Task 1:
Name every tool or framework that the article on AI agents says the writer worked with over the last three months.
Task 2:
In the article on AI agents, what approach have the teams building the most reliable agent systems converged on?

The demos are dazzling. An AI agent books a flight, writes a report, and files an expense claim while you drink your morning coffee. But build one yourself, and the shine fades quickly.
I spent the last three months deep in the agent stack — LangChain, CrewAI, AutoGen, and a fair amount of raw OpenAI function calling. What I found was not the autonomous future we were promised, but something more interesting: a set of powerful primitives that only work when you understand exactly where they break.
The Planning Problem
Most agent frameworks sell the dream of goal-oriented autonomy. You give the agent a high-level objective — "plan the company offsite" — and expect it to decompose, execute, and adapt. In practice, this rarely works without extensive scaffolding.
The core issue is planning. Humans maintain a rich hierarchical model of a task: we know which steps depend on others, what resources each requires, and when to backtrack. Current agents, by contrast, plan one token at a time. They are local optimisers trying to solve global problems. The result is competent micro-execution and catastrophic macro-planning.
The teams building the most reliable agent systems have converged on a hybrid model: human-defined workflow graphs with agent-powered nodes. You specify the structure; the agents handle the improvisation within nodes. This is less thrilling than full autonomy, but it ships.

Dataset:

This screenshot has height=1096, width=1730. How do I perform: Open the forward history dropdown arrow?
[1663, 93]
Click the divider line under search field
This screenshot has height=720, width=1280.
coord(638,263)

Your response 1:
LangChain, CrewAI, AutoGen, and raw OpenAI function calling.

Your response 2:
A hybrid model of human-defined workflow graphs with agent-powered nodes.